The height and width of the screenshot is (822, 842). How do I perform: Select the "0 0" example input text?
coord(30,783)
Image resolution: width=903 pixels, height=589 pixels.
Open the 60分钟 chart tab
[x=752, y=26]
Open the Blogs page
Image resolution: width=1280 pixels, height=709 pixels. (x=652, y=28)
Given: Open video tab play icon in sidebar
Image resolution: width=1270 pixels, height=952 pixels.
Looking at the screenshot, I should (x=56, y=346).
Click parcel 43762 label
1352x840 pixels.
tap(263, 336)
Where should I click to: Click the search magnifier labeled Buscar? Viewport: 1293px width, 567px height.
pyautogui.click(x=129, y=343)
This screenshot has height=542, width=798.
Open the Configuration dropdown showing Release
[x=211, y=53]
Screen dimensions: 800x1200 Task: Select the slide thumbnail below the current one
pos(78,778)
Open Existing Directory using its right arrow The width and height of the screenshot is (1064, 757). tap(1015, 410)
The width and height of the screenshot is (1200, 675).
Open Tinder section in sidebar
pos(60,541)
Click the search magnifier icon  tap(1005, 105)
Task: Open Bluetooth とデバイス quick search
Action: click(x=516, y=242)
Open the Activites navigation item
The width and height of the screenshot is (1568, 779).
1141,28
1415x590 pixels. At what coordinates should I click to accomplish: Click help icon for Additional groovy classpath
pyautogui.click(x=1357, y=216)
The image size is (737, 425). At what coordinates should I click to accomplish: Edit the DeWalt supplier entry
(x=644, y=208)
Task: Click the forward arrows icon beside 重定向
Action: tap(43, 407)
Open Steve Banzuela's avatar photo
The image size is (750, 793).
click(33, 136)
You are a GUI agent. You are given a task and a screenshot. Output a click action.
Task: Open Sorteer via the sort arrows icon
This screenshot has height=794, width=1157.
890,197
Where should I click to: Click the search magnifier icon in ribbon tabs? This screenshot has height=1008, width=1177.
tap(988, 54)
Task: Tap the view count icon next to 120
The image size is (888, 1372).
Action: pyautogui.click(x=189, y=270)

* **To do**: Repeat back all entries verbatim.

* **Reply to the task**:
The height and width of the screenshot is (822, 842). How do I perform: Select the "0 0" example input text?
coord(30,783)
Image resolution: width=903 pixels, height=589 pixels.
Open the 60分钟 chart tab
[x=752, y=26]
Open the Blogs page
Image resolution: width=1280 pixels, height=709 pixels. (x=652, y=28)
Given: Open video tab play icon in sidebar
Image resolution: width=1270 pixels, height=952 pixels.
Looking at the screenshot, I should (x=56, y=346).
Click parcel 43762 label
1352x840 pixels.
tap(263, 336)
Where should I click to: Click the search magnifier labeled Buscar? Viewport: 1293px width, 567px height.
pyautogui.click(x=129, y=343)
This screenshot has height=542, width=798.
Open the Configuration dropdown showing Release
[x=211, y=53]
Screen dimensions: 800x1200 Task: Select the slide thumbnail below the current one
pos(78,778)
Open Existing Directory using its right arrow The width and height of the screenshot is (1064, 757). tap(1015, 410)
The width and height of the screenshot is (1200, 675).
Open Tinder section in sidebar
pos(60,541)
Click the search magnifier icon  tap(1005, 105)
Task: Open Bluetooth とデバイス quick search
Action: click(x=516, y=242)
Open the Activites navigation item
The width and height of the screenshot is (1568, 779).
1141,28
1415x590 pixels. At what coordinates should I click to accomplish: Click help icon for Additional groovy classpath
pyautogui.click(x=1357, y=216)
The image size is (737, 425). At what coordinates should I click to accomplish: Edit the DeWalt supplier entry
(x=644, y=208)
Task: Click the forward arrows icon beside 重定向
Action: tap(43, 407)
Open Steve Banzuela's avatar photo
The image size is (750, 793).
click(33, 136)
You are a GUI agent. You are given a task and a screenshot. Output a click action.
Task: Open Sorteer via the sort arrows icon
This screenshot has height=794, width=1157.
890,197
Where should I click to: Click the search magnifier icon in ribbon tabs? This screenshot has height=1008, width=1177.
tap(988, 54)
Task: Tap the view count icon next to 120
The image size is (888, 1372).
Action: pyautogui.click(x=189, y=270)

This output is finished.